Existe durante la tradición clásica y medieval una profundización de la filosofía de la naturaleza. Pero el estudio de la misma no implicaba nunca una amenaza para la religión, sino más bien lo opuesto. Desde los primeros cristianos surge la idea de que toda la realidad no es más que la manifestación de la mente divina. Tal es así que Juan Escoto Eriúgena habla de la realidad como una teofanía (manifestación de Dios). Escoto advierte que el conocimiento del mundo natural es un camino que lleva a Dios. Esta idea -que tiene sus raíces en el platonismo- se plasma en el papel simbólico del mundo. Los cristianos entendían que había dos libros que llevaban a la salvación, uno el de la Sagrada Escritura y otro el libro de la naturaleza. El primero es la revelación divina por medio de la religión y el segundo libro consiste en la revelación divina en la naturaleza. Por ello, para los medievales la teología era la ciencia más perfecta porque fusionaba la sabiduría de los dos libros.
Podemos encontrar una continuidad de esta idea también en la tradición de los astrónomos modernos. Así Kepler, al hablar de su actividad, afirma que “los astrónomos son sacerdotes del Dios más elevado, en lo referente al libro de la naturaleza”. Todavía Newton se considera un “filósofo natural”, como podemos leer en el título de su famosa obra Philosohpiae naturalis principia mathematica (1678).

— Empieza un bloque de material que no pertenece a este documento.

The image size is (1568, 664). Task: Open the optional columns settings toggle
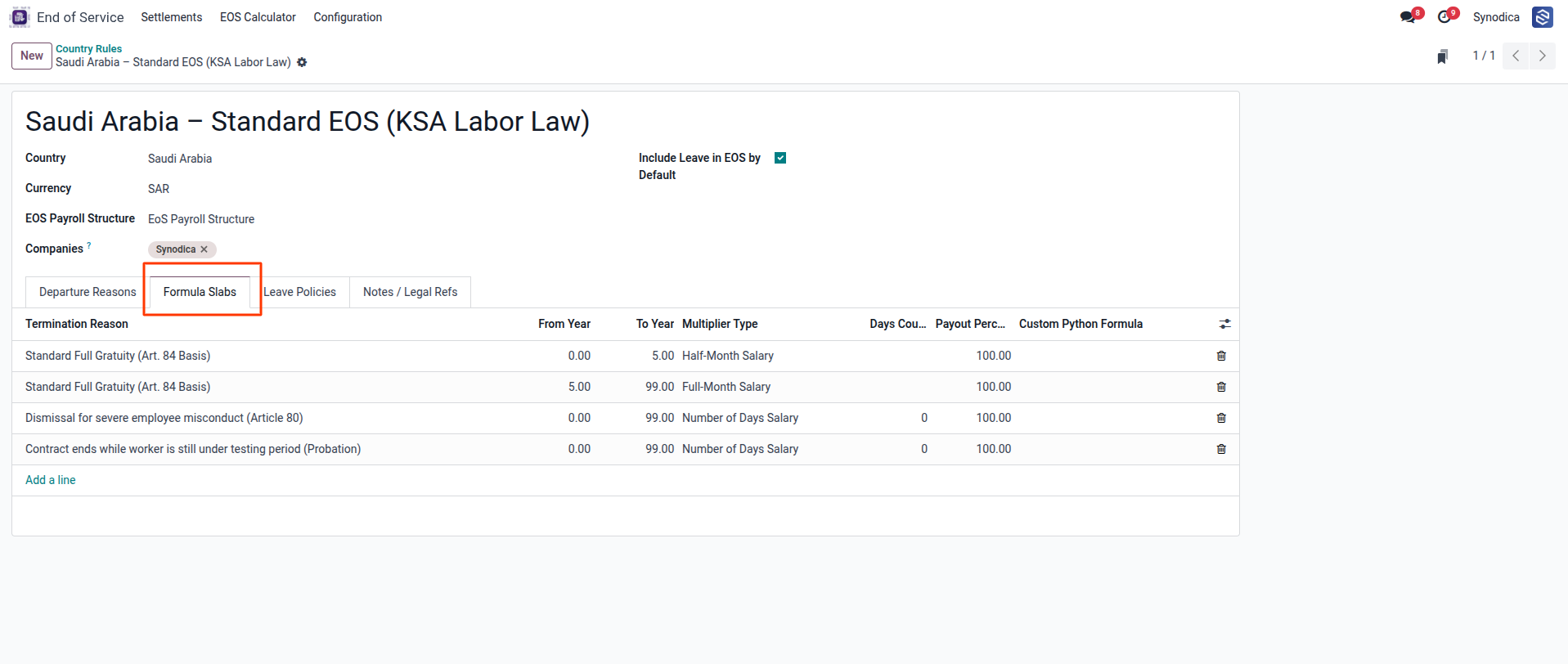(x=1224, y=324)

El surgimiento de la idea de ciencia como la conocemos hoy lo encontramos recién en el siglo XIX. Se produce entonces el fin de la filosofía natural y la invención del término ciencia. Peter Harrison advierte que es William Whewell quien en 1833 acuña el término “científico” y se comienzan a crear en esa época las primeras academias de científicos profesionales. Esta nueva forma de comprensión de la ciencia no solo dejaba fuera a la teología, sino que también implicó la separación con las artes, la ética y la filosofía.

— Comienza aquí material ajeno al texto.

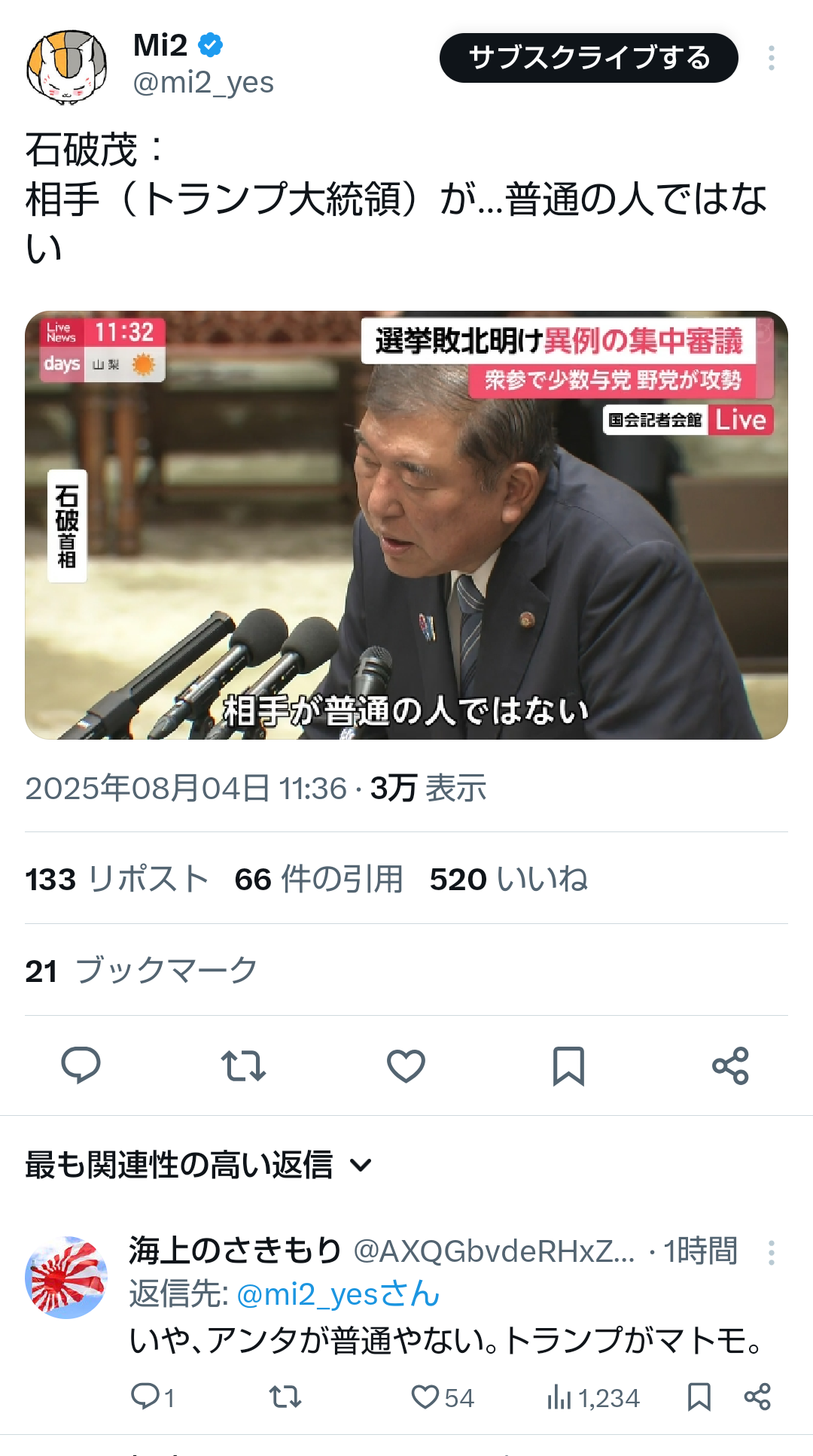This screenshot has width=813, height=1456.
Task: Bookmark the main tweet
Action: [x=568, y=1065]
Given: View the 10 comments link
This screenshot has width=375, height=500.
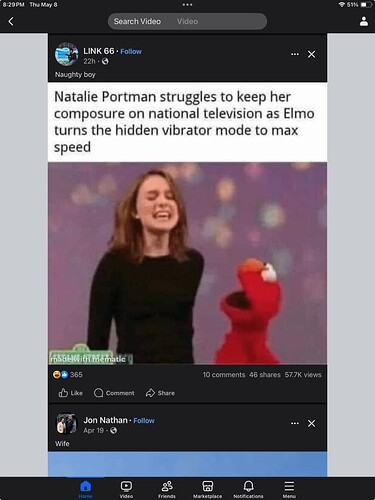Looking at the screenshot, I should 224,375.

Esta nueva identidad implicó también que, como advierte el historiador Benn, el científico se llevara consigo gran parte de las reverencias que antes recibía el religioso. Así, Weber hablaba en 1922 de una vocación para ser científico, lo que implicaba que un “llamado” que antes era divino, ahora sea natural para ser físico, astrónomo o ingeniero. Del mismo modo, las maravillas de la naturaleza fueron remplazadas poco a poco por las maravillas de la ciencia. Este proceso se lee desde Comte como una evolución del pensamiento y de la mente humana, de lo teológico a lo científico. Sin embargo, todo intento de afirmar un conflicto entre ciencia y religión previo a este período implicaría un gran anacronismo.

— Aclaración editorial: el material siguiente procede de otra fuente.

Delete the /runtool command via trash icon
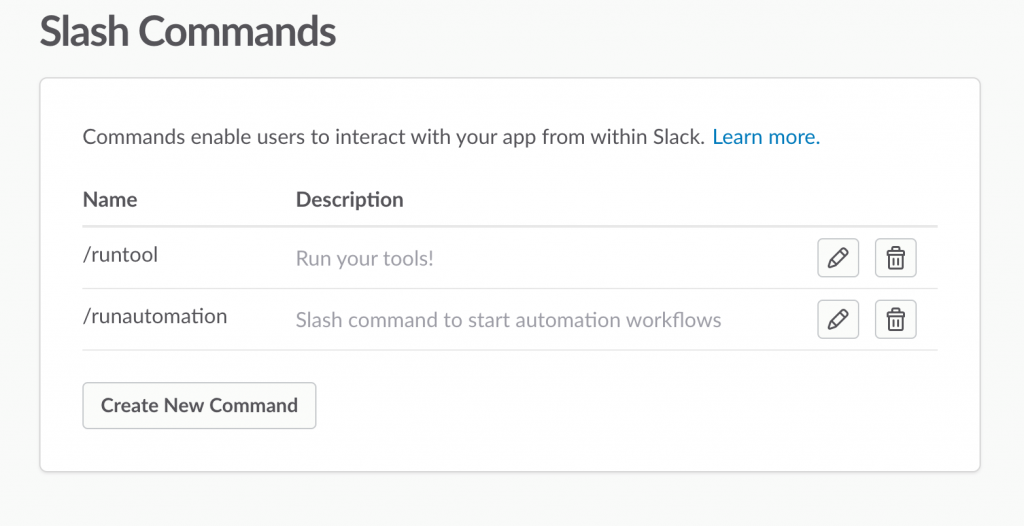 tap(896, 258)
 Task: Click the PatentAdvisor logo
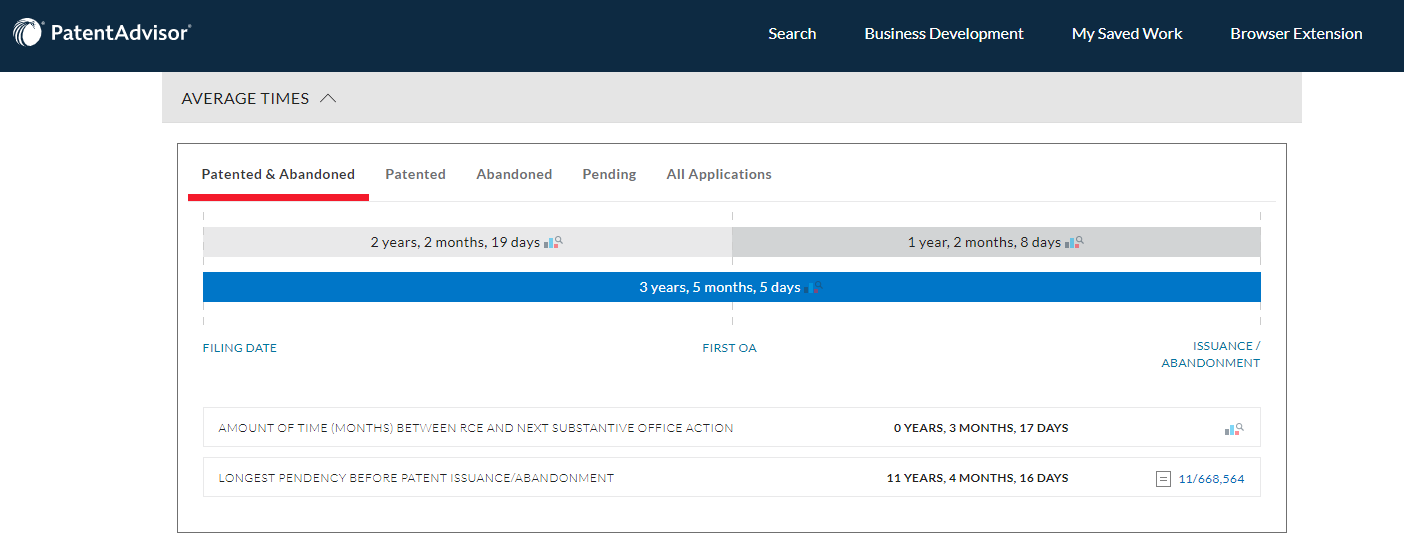coord(102,33)
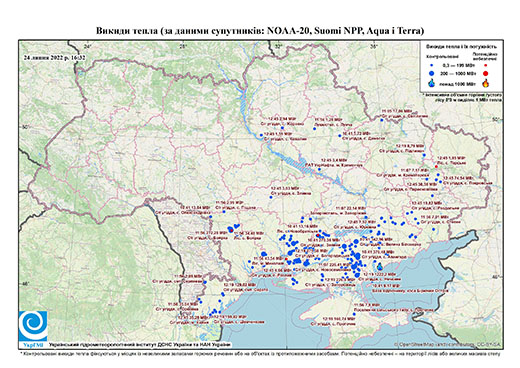Click the red marker at the 272.29 MW label

(x=232, y=231)
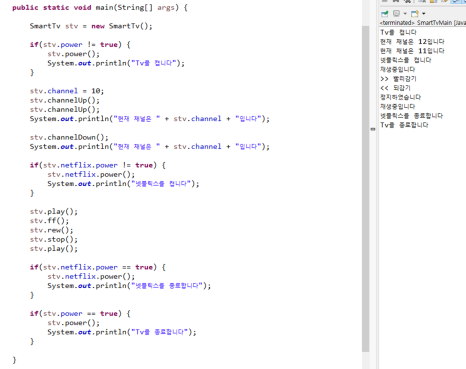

Tampoco hoy la idea de ciencia no es monolítica. Por un lado, de manera general, ciencia remite a la biología, la física, etc., y no se excluye de ella a las humanidades. Por otro, en relación con su método de estudio de la realidad y sus afirmaciones sobre el mundo. Así encontramos teorías científicas que son verdaderas o falsas en tanto que dan una explicación de la realidad observada, no solo su descripción; teorías útiles o inútiles, pero que de ninguna manera nos dicen nada que pueda ir más allá de la observación; y, por último, teorías científicas que son una construcción social que describe el mundo. En este último aspecto, la ciencia puede abrir o cerrar los diálogos con otros saberes y la religión sería uno de ellos. Sin embargo, también nos quedaría advertir que este mismo itinerario se podría ver respecto al concepto de religión. Pero ello sería para otro artículo.